I could have also left the changes in the branch for the code review. I was also surprised there was no evidence of the deleted branch afterwards.

This was a straightforward process and worked well for this "hello world" ultra-simplistic use case.

samreid commented 1 month ago

Brainstorming one more "stepping stone" idea before we work out our long-term solution. We could develop a notion of "unstable" on CT. For instance, if code has been pushed to main that has not yet yielded a solid green column, then we would consider main "unstable". In that case, team members would be warned to "pull at your own risk". Once new code has been pushed to CT and has yielded a green column or two, then we could consider it pullable. Of course it would be nice to supplement this with other testing (more thorough than precommit hooks) so code can already be stable by the time it lands on main. Just an idea.
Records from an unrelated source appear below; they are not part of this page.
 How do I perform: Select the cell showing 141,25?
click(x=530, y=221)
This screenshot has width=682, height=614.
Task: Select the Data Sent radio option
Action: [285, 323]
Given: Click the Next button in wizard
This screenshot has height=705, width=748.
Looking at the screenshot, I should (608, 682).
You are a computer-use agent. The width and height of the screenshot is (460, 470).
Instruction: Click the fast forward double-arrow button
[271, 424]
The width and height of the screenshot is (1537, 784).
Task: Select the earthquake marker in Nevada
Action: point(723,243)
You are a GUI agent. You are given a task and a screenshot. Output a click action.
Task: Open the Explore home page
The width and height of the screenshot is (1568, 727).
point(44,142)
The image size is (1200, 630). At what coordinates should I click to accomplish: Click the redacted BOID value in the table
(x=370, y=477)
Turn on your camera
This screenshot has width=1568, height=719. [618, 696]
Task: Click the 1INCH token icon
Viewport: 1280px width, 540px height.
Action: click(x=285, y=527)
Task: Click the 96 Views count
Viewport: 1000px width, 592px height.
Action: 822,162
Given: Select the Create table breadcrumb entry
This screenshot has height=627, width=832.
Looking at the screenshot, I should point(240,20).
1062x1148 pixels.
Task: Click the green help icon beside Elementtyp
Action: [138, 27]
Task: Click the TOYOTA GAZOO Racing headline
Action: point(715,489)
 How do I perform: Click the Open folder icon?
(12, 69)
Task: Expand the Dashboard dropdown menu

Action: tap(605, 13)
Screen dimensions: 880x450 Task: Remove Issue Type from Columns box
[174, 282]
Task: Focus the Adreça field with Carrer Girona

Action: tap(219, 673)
zepumph commented 1 month ago

Last week we decided to try a branch naming schema like: feature-name/issue-repo/issue-number.

Today @samreid @AgustinVallejo and I found that our currently decided on branch naming (with path slashes) looks awkward in the git branches dialog of Webstorm. It creates directory structure that results in more key presses. And it results in feeling like you are checking out a branch named as just the issue number.

image

Instead we recommend changing this to feature-name_issue-repo_issue-number

pixelzoom commented 1 month ago

Instead we recommend changing this to feature-name_issue-repo_issue-number

That general form hurts my brain.

It's almost the same thing, but how about featureName_issueRepo_issueNumber. Require camelcase for featureName, and ban separators (especially '_') in featureName. Bonus point for verifying that issueNumber is actually a positive integer.

For example:

stackTraceLimit/density-buoyancy-common/121

samreid commented 1 month ago

The recommendation above has inconsistencies and it is unclear what is meant. "how about" has "_" but the example has "/". The how about has issueRepo as camel case but in the example, it is hyphenated.

pixelzoom commented 1 month ago

Sorry, I mean stackTraceLimit_density-buoyancy-common_121 for the example. Guess I've been looking at too many "conventions for feature branch names", all of which recommend using "/" by the way.

issueRepo is a placeholder, not implying camelcase.